The St. Thomas soccer team will arrive in DeLand, Florida on Saturday to take on Stetson in their quest for their first away conference win.
For the most part, the pursuit shown by their defense this season was the impetus for Tommy’s record (3-2 overall, 2-1 Pioneer Football League), with sophomore midfielder Jonathan Bunce starring.
6ft 3,233lb Bunce got two sacks in his win over Valparaiso last Saturday. And he responded with an interception for a touchdown last week in a loss to Tommy in San Diego.
St Thomas’s move to Division I has added importance to finding players with a combination of size, speed and skill, and head coach Glenn Caruso knows he has one in Bunce.
“He’s a more difficult fight because he has a big body and can run very well,” Caruso said.
“If you were to say, ‘Give me an example of a multi-functional player who plays defense,’ I would first point to John Bunce.”
Caruso is also impressed with Bunce’s efforts and dedication.
“We had five games and he was our Mr. Hustle in three of them,” Caruso said. “His attempts to ruthlessly pursue the soccer guy are phenomenal.”

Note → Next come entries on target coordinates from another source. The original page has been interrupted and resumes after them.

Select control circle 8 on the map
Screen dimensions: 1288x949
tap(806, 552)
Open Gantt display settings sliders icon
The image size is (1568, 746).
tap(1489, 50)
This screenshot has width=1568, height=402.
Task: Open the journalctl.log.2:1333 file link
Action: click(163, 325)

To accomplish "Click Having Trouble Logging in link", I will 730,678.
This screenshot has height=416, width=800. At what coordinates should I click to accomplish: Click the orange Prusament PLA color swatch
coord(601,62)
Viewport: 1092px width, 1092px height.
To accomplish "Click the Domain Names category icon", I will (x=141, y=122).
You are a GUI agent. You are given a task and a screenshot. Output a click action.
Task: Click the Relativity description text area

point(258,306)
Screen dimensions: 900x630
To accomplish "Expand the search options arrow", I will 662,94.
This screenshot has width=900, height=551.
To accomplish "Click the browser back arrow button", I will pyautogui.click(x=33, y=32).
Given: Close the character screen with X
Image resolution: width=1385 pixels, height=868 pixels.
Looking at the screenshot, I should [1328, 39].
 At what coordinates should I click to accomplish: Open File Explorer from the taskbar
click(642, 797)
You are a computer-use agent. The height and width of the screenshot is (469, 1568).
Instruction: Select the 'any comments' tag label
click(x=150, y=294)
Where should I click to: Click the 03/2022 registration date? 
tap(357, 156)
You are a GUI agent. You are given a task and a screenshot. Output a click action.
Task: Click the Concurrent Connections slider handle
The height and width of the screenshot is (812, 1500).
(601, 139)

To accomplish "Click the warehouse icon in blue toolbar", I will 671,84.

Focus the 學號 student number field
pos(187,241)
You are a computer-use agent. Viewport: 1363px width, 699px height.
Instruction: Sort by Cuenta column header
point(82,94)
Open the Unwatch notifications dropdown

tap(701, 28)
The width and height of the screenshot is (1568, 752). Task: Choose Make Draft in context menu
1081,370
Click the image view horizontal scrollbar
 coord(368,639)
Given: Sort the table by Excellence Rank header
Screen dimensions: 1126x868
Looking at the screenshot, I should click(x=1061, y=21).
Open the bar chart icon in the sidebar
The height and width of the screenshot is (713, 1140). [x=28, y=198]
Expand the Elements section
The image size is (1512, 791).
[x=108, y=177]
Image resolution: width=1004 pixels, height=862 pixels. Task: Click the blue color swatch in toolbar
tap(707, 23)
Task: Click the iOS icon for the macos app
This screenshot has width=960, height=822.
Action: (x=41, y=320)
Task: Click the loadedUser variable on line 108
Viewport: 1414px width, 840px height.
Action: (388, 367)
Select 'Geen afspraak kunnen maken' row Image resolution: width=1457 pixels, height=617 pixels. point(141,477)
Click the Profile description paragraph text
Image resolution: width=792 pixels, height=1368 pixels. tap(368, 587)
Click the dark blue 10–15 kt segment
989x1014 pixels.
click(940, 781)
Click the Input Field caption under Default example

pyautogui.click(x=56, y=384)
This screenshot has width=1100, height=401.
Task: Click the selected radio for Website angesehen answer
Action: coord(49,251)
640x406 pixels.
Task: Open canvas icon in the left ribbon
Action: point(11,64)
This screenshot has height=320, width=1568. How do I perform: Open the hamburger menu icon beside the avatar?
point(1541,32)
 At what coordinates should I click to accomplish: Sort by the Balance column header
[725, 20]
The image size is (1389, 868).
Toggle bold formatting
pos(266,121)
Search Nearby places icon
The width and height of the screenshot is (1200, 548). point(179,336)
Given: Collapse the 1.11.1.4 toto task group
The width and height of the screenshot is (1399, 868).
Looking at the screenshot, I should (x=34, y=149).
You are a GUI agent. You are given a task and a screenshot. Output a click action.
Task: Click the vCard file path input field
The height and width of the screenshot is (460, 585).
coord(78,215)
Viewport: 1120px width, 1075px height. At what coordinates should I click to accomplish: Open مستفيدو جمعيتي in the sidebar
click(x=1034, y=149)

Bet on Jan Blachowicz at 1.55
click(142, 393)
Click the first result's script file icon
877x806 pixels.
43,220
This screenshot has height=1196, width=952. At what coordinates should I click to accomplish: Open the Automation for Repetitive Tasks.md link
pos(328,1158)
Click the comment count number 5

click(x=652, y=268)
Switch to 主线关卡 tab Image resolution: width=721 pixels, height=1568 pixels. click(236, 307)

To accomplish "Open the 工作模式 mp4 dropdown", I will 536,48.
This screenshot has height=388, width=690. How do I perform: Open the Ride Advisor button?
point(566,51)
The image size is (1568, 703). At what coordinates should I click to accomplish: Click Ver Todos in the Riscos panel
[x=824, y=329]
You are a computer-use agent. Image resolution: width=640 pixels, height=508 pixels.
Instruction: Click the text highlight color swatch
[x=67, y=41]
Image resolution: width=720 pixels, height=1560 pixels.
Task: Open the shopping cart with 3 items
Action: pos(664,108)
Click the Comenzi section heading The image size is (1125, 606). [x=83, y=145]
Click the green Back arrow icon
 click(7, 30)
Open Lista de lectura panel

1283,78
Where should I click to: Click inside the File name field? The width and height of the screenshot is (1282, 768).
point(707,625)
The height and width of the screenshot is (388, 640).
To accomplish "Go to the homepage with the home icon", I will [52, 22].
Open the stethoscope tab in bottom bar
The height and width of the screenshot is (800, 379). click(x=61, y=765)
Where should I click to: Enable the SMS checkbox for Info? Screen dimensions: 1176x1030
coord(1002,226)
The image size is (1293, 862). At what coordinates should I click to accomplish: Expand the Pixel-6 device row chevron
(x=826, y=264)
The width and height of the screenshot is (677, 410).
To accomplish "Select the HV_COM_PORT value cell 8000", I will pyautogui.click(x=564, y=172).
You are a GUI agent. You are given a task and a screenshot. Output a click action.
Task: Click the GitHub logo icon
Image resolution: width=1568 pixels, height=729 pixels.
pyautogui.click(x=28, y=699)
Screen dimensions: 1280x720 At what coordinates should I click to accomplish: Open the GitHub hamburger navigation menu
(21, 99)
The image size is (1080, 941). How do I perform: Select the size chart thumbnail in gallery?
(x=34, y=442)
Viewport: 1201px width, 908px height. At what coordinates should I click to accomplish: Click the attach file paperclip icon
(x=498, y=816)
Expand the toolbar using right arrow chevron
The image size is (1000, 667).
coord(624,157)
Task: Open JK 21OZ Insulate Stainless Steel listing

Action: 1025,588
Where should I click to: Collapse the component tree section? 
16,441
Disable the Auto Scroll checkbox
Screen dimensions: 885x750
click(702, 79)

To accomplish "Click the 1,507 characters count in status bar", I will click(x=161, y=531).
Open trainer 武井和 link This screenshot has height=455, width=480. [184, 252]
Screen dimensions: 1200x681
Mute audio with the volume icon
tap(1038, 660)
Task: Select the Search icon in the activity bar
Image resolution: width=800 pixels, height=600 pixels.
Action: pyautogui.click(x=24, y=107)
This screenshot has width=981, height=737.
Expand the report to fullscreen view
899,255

Bunce entered Fall Camp # 2 in the depths table as a strong outside midfielder behind senior Trent Meyer, but he quickly impressed the coaches with his consistently strong performance.
“He played like 1 (starter) and Trent played like 1,” Caruso said. “It gave us the freedom and flexibility to bring Trent inside.”
Since last season ended due to COVID-19, Bunce, the sophomore from Edina, is essentially a newcomer to the football field. He turned out to be a capable student.
“This defense can definitely be tricky, so the rookie (training) got me a little dizzy,” Bunce said. “In the fall, things started clicking for me, and as soon as they click, you can just play fast. This is the crossing that most defenders go through. Just being able to play fast, play physically, allowed me to play some games. ”
Bunce was recruited to St. Thomas as a dual sports athlete. He is the catcher and designated hitter on Tommy’s baseball team. The opportunity to participate in both sports played a role in Bunce’s decision to visit St. Thomas.
“Football is my main sport,” Bunce said. “Let’s see with baseball. It’s hard now, when we moved to Division I. When football is over, I will reconsider my assessment with the coaches and see how it looks. ”
Bunce said he did not pay attention to the first division football camps in his junior high school summer, in part because he played baseball. As a result, he did not get the most out of Division I schools and believes that this played a role in keeping him out of recruitment as a senior.
“There are a lot of guys in high school who have good stats and are captains of their team,” Bunce said. “This is a two-way street; if you are not interested in their school, you are difficult to distinguish. ”
Bunce considered it preferable to play sports at the University of Minnesota or North Dakota, but knew that this meant that he would not be able to play baseball. A strong connection with Tommy’s coaching staff also helped him make the decision.
“St. Thomas’s coaches have seen me a lot, ”Bunce said. “Just by talking to my dad, I wanted to be where the coaches have a vision of me, not somewhere where I’m just another guy out of 110.
“I thought this was the place that would challenge me the most.”